Я пошел дальше. Бабкина голова скрылась в колосьях, а я все оборачивался и не мог поверить себе. Никак не мог поверить, что человек может так работать.
* * *
– Николка!
– обрадовалась тетя Нюра, с трудом разгибая спину. Поглядеть пришел?
– В одной руке она держала серп, блестевший на солнце.
– Нет, - сказал я, - не поглядеть. Подсобить. Дайте пожну.
Тетя Нюра рассмеялась, но протянула мне серп.
Я наклонился, взялся рукой за пук стеблей, подрезал их со звоном серп оказался острым. Но мне было неудобно. Я стал на колено, хватанул еще один пук.
– Пониже, пониже режь, - сказала тетя Нюра, - солома нынче пригодится, снова зимовать впроголодь станем.

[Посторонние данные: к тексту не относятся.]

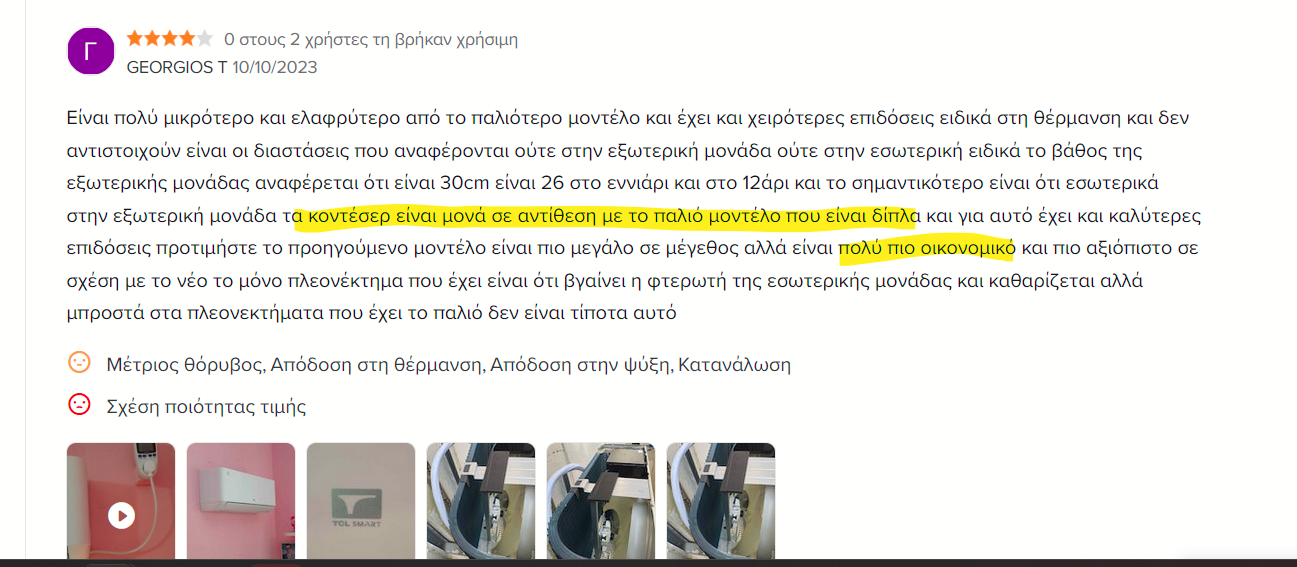Image resolution: width=1297 pixels, height=567 pixels.
Task: Click the orange neutral face icon
Action: click(79, 362)
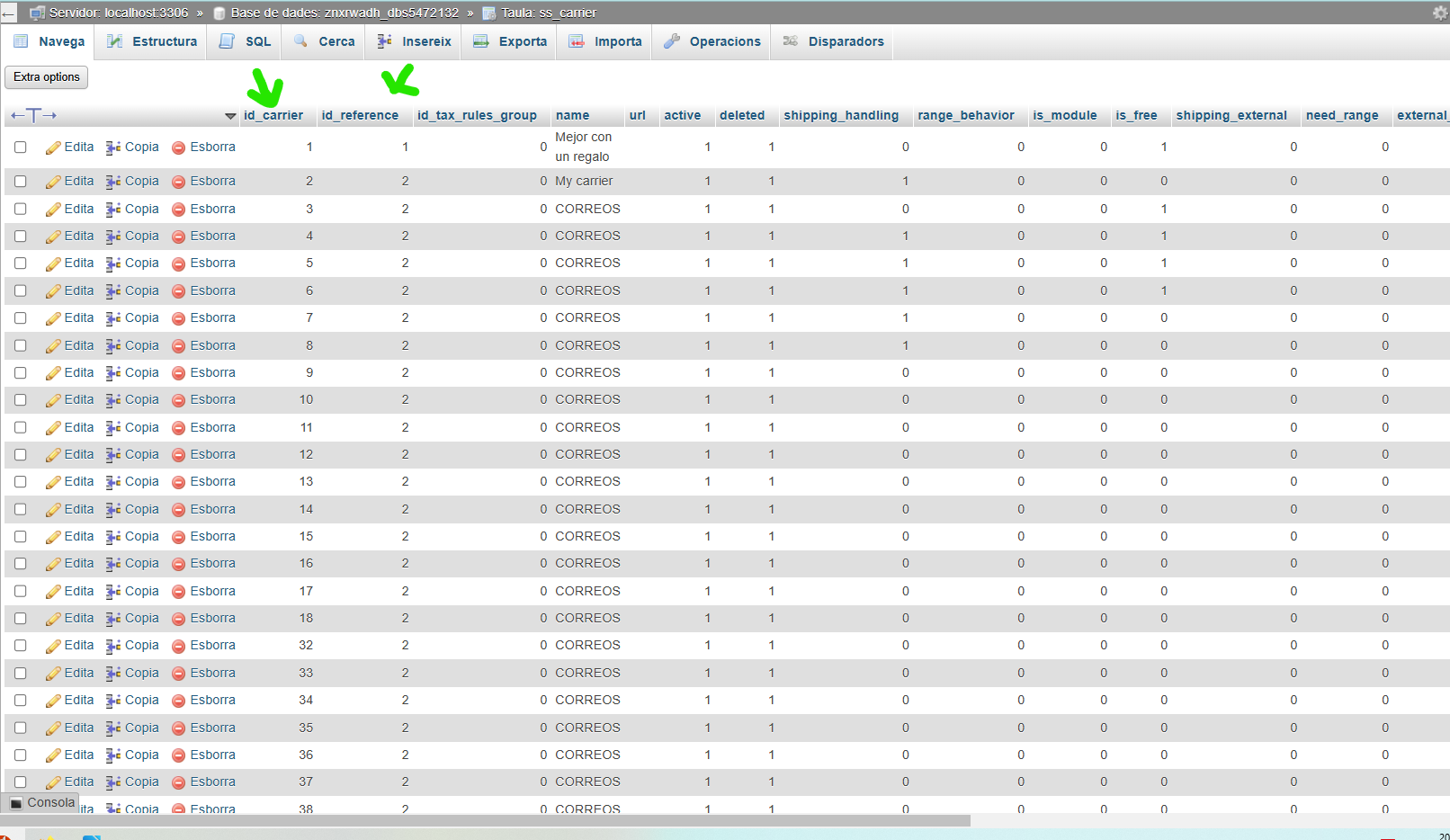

Я срезал колосья, пыхтел, обливался потом и торопился. Сзади стояла тетя Нюра, и мне хотелось показать, что я умею работать не хуже других, не хуже взрослых и, уж конечно, не хуже той высохшей старухи на коленках. Изредка я поднимался, глядел в ту сторону, где ничего не было видно только шевелились колосья. Тетя Нюра выжала, конечно, дальше той старухи, но теперь бабка сокращала разрыв. Я снова наклонялся, резал колосья, складывая их в кучу, тетя Нюра вязала сноп, но всякий раз, как я поднимал голову, бабка на коленях выравнивалась с нашим покосом все яснее и четче. Тетя Нюра не опешила, не отнимала у меня серп, словно чего-то тянула.